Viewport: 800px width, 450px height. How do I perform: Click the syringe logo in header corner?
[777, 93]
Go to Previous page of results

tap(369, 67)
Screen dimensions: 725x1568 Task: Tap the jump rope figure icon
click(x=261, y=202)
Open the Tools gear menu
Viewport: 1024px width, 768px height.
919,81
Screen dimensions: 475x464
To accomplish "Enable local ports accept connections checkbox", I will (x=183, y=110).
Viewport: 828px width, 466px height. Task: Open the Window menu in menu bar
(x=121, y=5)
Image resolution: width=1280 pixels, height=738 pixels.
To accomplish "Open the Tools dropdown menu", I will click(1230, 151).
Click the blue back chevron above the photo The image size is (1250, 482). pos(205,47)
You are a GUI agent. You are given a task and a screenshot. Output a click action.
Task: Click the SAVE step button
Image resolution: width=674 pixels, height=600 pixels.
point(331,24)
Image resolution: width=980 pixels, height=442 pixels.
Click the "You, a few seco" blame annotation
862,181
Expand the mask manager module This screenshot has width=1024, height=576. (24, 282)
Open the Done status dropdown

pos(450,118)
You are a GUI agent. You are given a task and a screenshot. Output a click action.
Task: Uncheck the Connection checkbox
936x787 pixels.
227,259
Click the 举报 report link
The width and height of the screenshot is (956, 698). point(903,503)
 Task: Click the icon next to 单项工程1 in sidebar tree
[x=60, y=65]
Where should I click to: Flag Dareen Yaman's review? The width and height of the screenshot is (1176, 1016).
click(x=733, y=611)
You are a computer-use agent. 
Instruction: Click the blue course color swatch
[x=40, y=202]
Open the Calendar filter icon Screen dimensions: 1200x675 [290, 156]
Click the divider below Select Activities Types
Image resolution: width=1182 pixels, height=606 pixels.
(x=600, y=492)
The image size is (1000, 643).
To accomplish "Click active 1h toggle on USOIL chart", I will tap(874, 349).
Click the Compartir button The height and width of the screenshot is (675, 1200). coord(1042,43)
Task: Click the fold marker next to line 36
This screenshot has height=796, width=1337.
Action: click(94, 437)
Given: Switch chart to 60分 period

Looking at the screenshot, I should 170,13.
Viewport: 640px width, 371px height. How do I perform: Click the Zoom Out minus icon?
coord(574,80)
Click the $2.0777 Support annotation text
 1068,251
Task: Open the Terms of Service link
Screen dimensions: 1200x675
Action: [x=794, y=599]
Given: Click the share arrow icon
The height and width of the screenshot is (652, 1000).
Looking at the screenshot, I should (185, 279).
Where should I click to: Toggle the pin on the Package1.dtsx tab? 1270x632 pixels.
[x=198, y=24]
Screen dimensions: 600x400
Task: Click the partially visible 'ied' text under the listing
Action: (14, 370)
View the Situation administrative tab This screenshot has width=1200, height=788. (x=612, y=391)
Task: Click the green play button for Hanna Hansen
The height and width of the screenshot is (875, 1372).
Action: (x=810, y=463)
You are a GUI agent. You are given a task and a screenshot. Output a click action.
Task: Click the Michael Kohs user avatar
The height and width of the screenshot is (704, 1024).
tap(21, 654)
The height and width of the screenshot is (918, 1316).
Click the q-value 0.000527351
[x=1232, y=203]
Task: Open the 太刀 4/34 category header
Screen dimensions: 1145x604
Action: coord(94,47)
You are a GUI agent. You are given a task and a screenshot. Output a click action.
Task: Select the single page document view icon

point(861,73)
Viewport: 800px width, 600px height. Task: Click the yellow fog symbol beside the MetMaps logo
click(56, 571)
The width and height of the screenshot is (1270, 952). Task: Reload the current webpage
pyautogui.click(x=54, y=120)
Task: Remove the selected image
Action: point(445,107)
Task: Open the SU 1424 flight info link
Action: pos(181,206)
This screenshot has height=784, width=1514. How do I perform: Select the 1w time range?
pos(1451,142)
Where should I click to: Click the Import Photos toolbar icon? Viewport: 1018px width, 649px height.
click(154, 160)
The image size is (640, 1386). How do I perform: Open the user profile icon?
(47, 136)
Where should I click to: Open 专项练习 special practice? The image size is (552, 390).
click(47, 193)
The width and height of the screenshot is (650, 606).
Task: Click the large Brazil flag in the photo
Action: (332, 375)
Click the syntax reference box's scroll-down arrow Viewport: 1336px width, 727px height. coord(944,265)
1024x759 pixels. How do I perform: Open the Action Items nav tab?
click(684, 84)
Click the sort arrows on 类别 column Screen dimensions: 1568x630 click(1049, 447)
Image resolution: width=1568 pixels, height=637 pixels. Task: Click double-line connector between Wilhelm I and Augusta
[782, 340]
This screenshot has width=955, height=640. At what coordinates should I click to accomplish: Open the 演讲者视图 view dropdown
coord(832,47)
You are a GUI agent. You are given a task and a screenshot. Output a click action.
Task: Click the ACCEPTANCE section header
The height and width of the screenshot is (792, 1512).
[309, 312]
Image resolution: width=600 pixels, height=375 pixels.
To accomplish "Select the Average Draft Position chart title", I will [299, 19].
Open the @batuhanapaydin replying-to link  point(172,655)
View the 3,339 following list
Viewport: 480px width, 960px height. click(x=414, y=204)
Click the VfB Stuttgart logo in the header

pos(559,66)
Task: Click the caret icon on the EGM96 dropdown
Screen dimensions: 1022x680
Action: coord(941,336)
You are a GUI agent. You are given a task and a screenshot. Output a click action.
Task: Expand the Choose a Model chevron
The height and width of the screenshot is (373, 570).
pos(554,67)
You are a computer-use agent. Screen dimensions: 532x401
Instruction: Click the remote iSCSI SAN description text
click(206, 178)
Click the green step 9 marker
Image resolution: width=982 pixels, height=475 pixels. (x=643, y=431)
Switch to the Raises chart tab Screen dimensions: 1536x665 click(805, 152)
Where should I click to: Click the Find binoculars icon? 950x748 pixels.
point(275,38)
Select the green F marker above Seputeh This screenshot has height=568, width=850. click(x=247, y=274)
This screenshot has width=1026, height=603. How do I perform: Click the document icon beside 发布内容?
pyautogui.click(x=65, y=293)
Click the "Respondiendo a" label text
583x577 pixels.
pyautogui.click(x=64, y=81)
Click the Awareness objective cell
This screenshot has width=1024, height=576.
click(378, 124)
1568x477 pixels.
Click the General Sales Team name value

----

• What is needed: In full and word for word, reproduce the data above.

• Result of the exercise:
Viewport: 800px width, 450px height. How do I perform: Click the syringe logo in header corner?
[777, 93]
Go to Previous page of results

tap(369, 67)
Screen dimensions: 725x1568 Task: Tap the jump rope figure icon
click(x=261, y=202)
Open the Tools gear menu
Viewport: 1024px width, 768px height.
919,81
Screen dimensions: 475x464
To accomplish "Enable local ports accept connections checkbox", I will (x=183, y=110).
Viewport: 828px width, 466px height. Task: Open the Window menu in menu bar
(x=121, y=5)
Image resolution: width=1280 pixels, height=738 pixels.
To accomplish "Open the Tools dropdown menu", I will click(1230, 151).
Click the blue back chevron above the photo The image size is (1250, 482). pos(205,47)
You are a GUI agent. You are given a task and a screenshot. Output a click action.
Task: Click the SAVE step button
Image resolution: width=674 pixels, height=600 pixels.
point(331,24)
Image resolution: width=980 pixels, height=442 pixels.
Click the "You, a few seco" blame annotation
862,181
Expand the mask manager module This screenshot has width=1024, height=576. (24, 282)
Open the Done status dropdown

pos(450,118)
You are a GUI agent. You are given a task and a screenshot. Output a click action.
Task: Uncheck the Connection checkbox
936x787 pixels.
227,259
Click the 举报 report link
The width and height of the screenshot is (956, 698). point(903,503)
 Task: Click the icon next to 单项工程1 in sidebar tree
[x=60, y=65]
Where should I click to: Flag Dareen Yaman's review? The width and height of the screenshot is (1176, 1016).
click(x=733, y=611)
You are a computer-use agent. 
Instruction: Click the blue course color swatch
[x=40, y=202]
Open the Calendar filter icon Screen dimensions: 1200x675 [290, 156]
Click the divider below Select Activities Types
Image resolution: width=1182 pixels, height=606 pixels.
(x=600, y=492)
The image size is (1000, 643).
To accomplish "Click active 1h toggle on USOIL chart", I will tap(874, 349).
Click the Compartir button The height and width of the screenshot is (675, 1200). coord(1042,43)
Task: Click the fold marker next to line 36
This screenshot has height=796, width=1337.
Action: click(94, 437)
Given: Switch chart to 60分 period

Looking at the screenshot, I should 170,13.
Viewport: 640px width, 371px height. How do I perform: Click the Zoom Out minus icon?
coord(574,80)
Click the $2.0777 Support annotation text
 1068,251
Task: Open the Terms of Service link
Screen dimensions: 1200x675
Action: [x=794, y=599]
Given: Click the share arrow icon
The height and width of the screenshot is (652, 1000).
Looking at the screenshot, I should (185, 279).
Where should I click to: Toggle the pin on the Package1.dtsx tab? 1270x632 pixels.
[x=198, y=24]
Screen dimensions: 600x400
Task: Click the partially visible 'ied' text under the listing
Action: (14, 370)
View the Situation administrative tab This screenshot has width=1200, height=788. (x=612, y=391)
Task: Click the green play button for Hanna Hansen
The height and width of the screenshot is (875, 1372).
Action: (x=810, y=463)
You are a GUI agent. You are given a task and a screenshot. Output a click action.
Task: Click the Michael Kohs user avatar
The height and width of the screenshot is (704, 1024).
tap(21, 654)
The height and width of the screenshot is (918, 1316).
Click the q-value 0.000527351
[x=1232, y=203]
Task: Open the 太刀 4/34 category header
Screen dimensions: 1145x604
Action: coord(94,47)
You are a GUI agent. You are given a task and a screenshot. Output a click action.
Task: Select the single page document view icon

point(861,73)
Viewport: 800px width, 600px height. Task: Click the yellow fog symbol beside the MetMaps logo
click(56, 571)
The width and height of the screenshot is (1270, 952). Task: Reload the current webpage
pyautogui.click(x=54, y=120)
Task: Remove the selected image
Action: point(445,107)
Task: Open the SU 1424 flight info link
Action: pos(181,206)
This screenshot has height=784, width=1514. How do I perform: Select the 1w time range?
pos(1451,142)
Where should I click to: Click the Import Photos toolbar icon? Viewport: 1018px width, 649px height.
click(154, 160)
The image size is (640, 1386). How do I perform: Open the user profile icon?
(47, 136)
Where should I click to: Open 专项练习 special practice? The image size is (552, 390).
click(47, 193)
The width and height of the screenshot is (650, 606).
Task: Click the large Brazil flag in the photo
Action: (332, 375)
Click the syntax reference box's scroll-down arrow Viewport: 1336px width, 727px height. coord(944,265)
1024x759 pixels. How do I perform: Open the Action Items nav tab?
click(684, 84)
Click the sort arrows on 类别 column Screen dimensions: 1568x630 click(1049, 447)
Image resolution: width=1568 pixels, height=637 pixels. Task: Click double-line connector between Wilhelm I and Augusta
[782, 340]
This screenshot has width=955, height=640. At what coordinates should I click to accomplish: Open the 演讲者视图 view dropdown
coord(832,47)
You are a GUI agent. You are given a task and a screenshot. Output a click action.
Task: Click the ACCEPTANCE section header
The height and width of the screenshot is (792, 1512).
[309, 312]
Image resolution: width=600 pixels, height=375 pixels.
To accomplish "Select the Average Draft Position chart title", I will [299, 19].
Open the @batuhanapaydin replying-to link  point(172,655)
View the 3,339 following list
Viewport: 480px width, 960px height. click(x=414, y=204)
Click the VfB Stuttgart logo in the header

pos(559,66)
Task: Click the caret icon on the EGM96 dropdown
Screen dimensions: 1022x680
Action: coord(941,336)
You are a GUI agent. You are given a task and a screenshot. Output a click action.
Task: Expand the Choose a Model chevron
The height and width of the screenshot is (373, 570).
pos(554,67)
You are a computer-use agent. Screen dimensions: 532x401
Instruction: Click the remote iSCSI SAN description text
click(206, 178)
Click the green step 9 marker
Image resolution: width=982 pixels, height=475 pixels. (x=643, y=431)
Switch to the Raises chart tab Screen dimensions: 1536x665 click(805, 152)
Where should I click to: Click the Find binoculars icon? 950x748 pixels.
point(275,38)
Select the green F marker above Seputeh This screenshot has height=568, width=850. click(x=247, y=274)
This screenshot has width=1026, height=603. How do I perform: Click the document icon beside 发布内容?
pyautogui.click(x=65, y=293)
Click the "Respondiendo a" label text
583x577 pixels.
pyautogui.click(x=64, y=81)
Click the Awareness objective cell
This screenshot has width=1024, height=576.
click(378, 124)
1568x477 pixels.
Click the General Sales Team name value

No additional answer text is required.